Hilaria detestaba las sesiones con El Brujo. Cada vez que el hombre pasaba por su lado y le decía en un susurro: “Hoy te espero en la pieza”, sentía nauseas y mareos y quería morirse. Pero, sabía que si no iba la brujería empeoraría a su papá y lo mataría. Peor ahora que no salía de una borrachera y a que las pastillas que le habían recetado lo mantenían como drogado, medio atontado. Como ido.
Las borracheras de Rigoberto, que en un principio estaban limitadas a los fines de semana, se fueron haciendo más frecuentes a medida que escaseaban los empleos y los dolores de cabeza se hacían más intensos y habituales. Cuando no estaba borracho, estaba de mal humor o se quejaba a gritos de las puyadas en la base del cráneo hasta que Teresa o una de sus hijas le daban los calmantes que parecían doparlo, más que calmarle el dolor.
Ya Hilaria no sabía si su padre había empezado a beber por la falta de trabajo o si por la bebedera y borracheras perdía sus puestos en las construcciones. A medida que las borracheras se hicieron diarias o inter diarias y los dolores en la base del cráneo, como decía Rigoberto, atacaban con más fuerza, los ingresos de la familia disminuían.

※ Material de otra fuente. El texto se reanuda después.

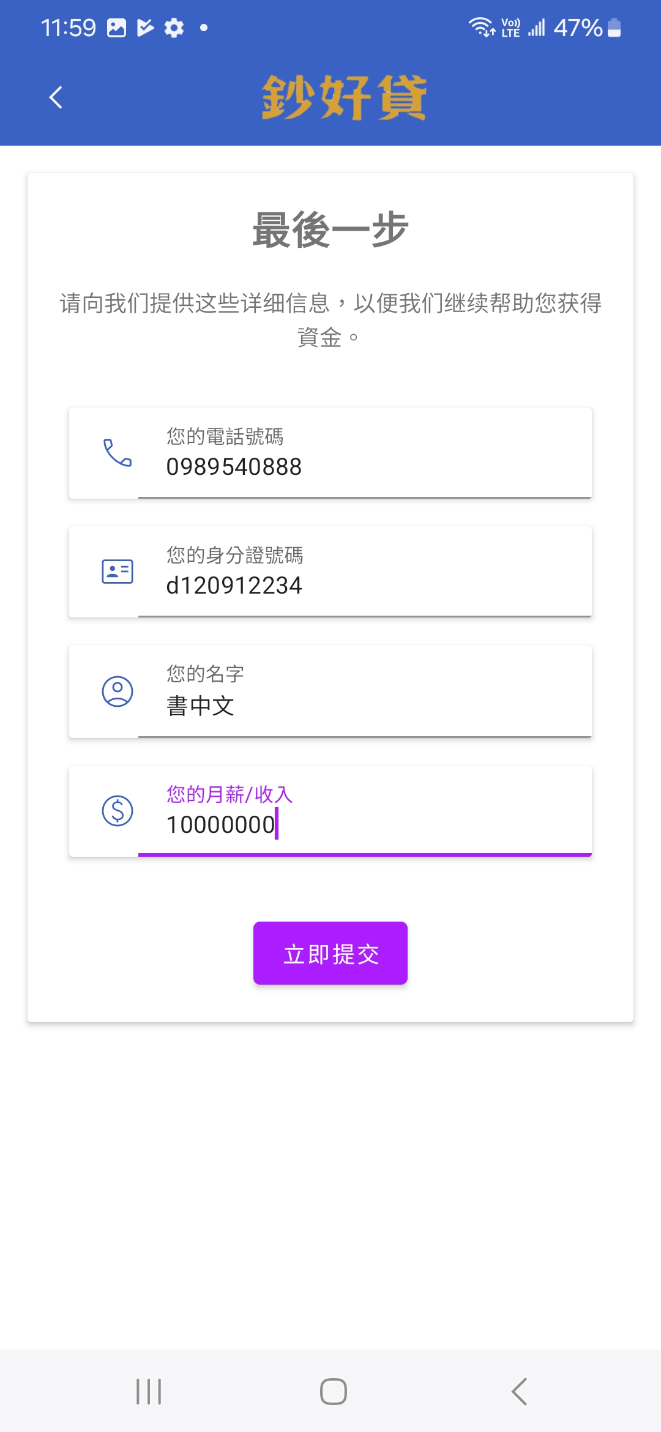The height and width of the screenshot is (1432, 661).
Task: Tap the settings gear in the status bar
Action: click(174, 28)
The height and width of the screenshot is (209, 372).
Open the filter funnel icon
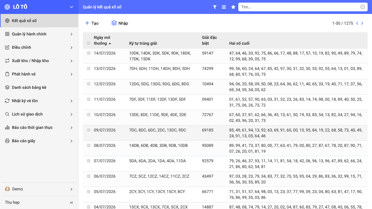[x=215, y=7]
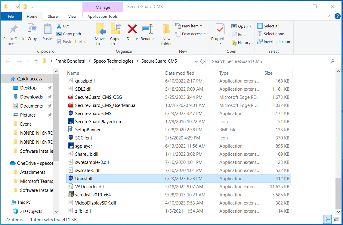343x225 pixels.
Task: Pin current folder to Quick access
Action: coord(14,34)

Teresa empezó a hacer pasteles andinos y hallacas para vender en el mercado de Los Teques los fines de semana, cuando sus hijas estaban en la casa y podían quedarse a cuidar a Lucrecia. Entre semana, recibía ropa para lavar y planchar. La familia cada vez dependía más de lo que pudiera conseguir Teresa y contaban menos con los aportes de Rigoberto, quien no solo dejó de llevar el sustento a la casa sino que le quitaba la plata a Teresa para irse a beber.
Milagros y Fabiola dejaron sus estudios. No terminaron el bachillerato porque aunque el liceo era gratuito, estudiar era costoso y lo poco que ganaba Teresa no les alcanzaba para libros, pasajes, uniformes, colaboraciones y tareas.
Milagros iba todos los días a limpiar en casa de un señor por La Castellana y Fabiola limpiaba baños y atendía las mesas en un restaurant de La Candelaria. Por lo menos ganaban para cubrirse sus gastos y ayudar un poco con las medicinas del papá y de Lucrecia y para colaborar con los estudios de Hilaria que estaba terminando su primaria.
Pero para las borracheras de Rigoberto, las hijas no eran más que putas aunque dijeran que estaban cachifeando. Milagros se tiraba al patrón de La Castellana y Fabiola, la peor, era fichera en un bar de mala muerte por las torres de El Silencio. De allí no lo sacaba nadie. Ni las lágrimas de Milagros ni los gritos de Fabiola. Eran putas, como putas eran todas las mujeres. Hasta que le daban sus drogas y se volvía dócil y cariñoso con su “canasto de cucas”, como le gustaba decir para referirse al conjunto de sus cuatro hijas.